** start of Given data **

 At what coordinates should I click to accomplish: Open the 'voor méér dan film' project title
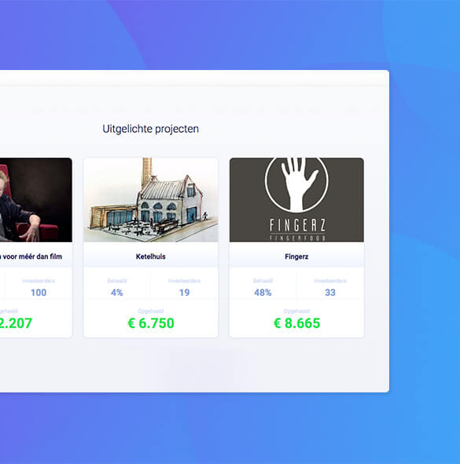pyautogui.click(x=31, y=256)
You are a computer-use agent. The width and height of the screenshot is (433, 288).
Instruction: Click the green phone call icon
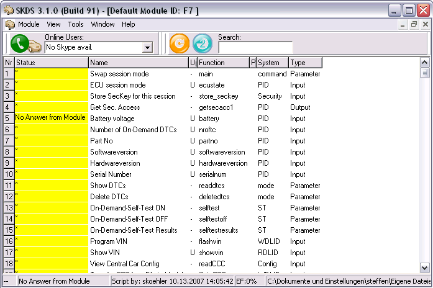click(20, 43)
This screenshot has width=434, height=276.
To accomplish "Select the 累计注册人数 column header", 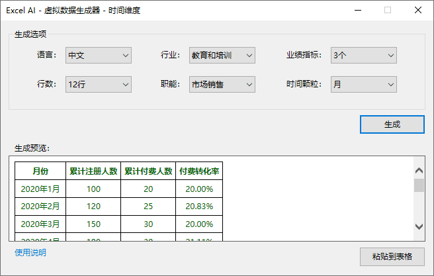I will [93, 171].
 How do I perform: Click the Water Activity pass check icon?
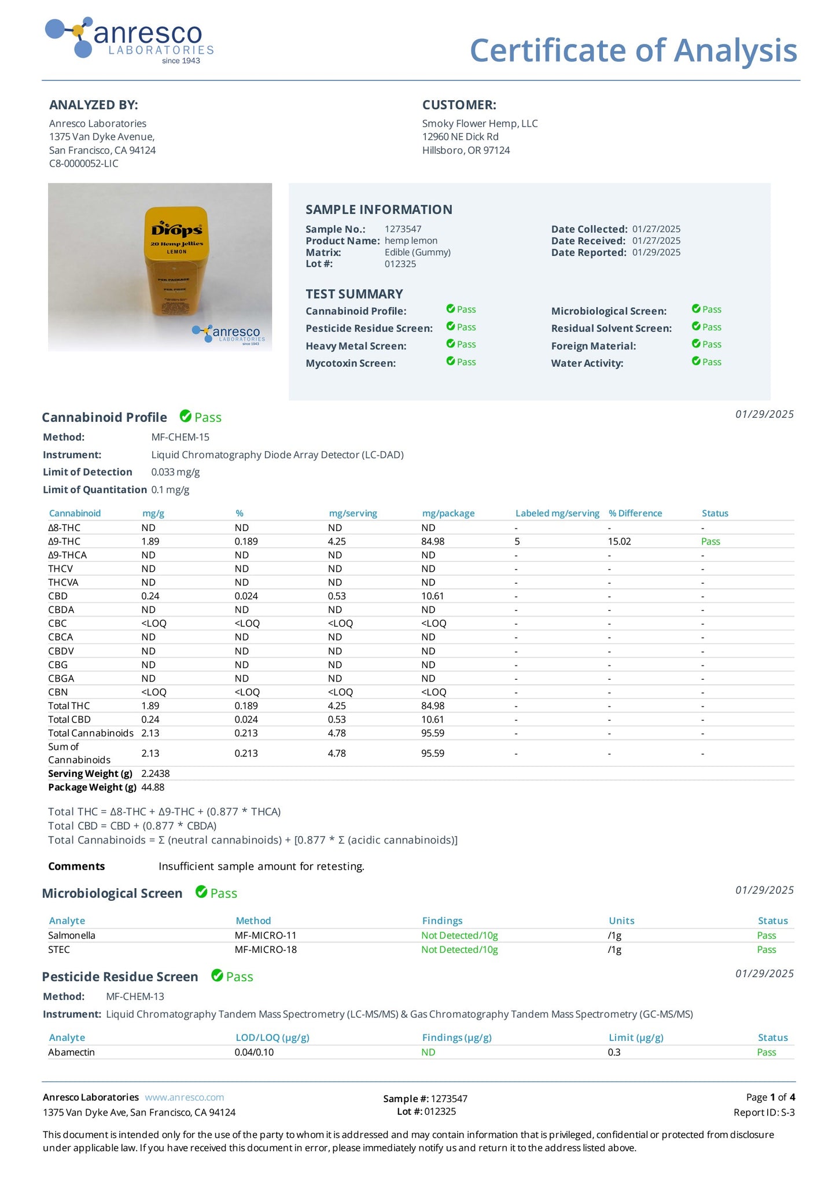[696, 361]
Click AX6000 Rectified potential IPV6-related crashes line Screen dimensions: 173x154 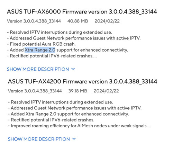click(x=52, y=56)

** end of Given data **

### Directive
Show each line of the records that contains the word "height".

### Solution to the problem
You are a computer-use agent. The width and height of the screenshot is (433, 288).
This screenshot has width=434, height=276.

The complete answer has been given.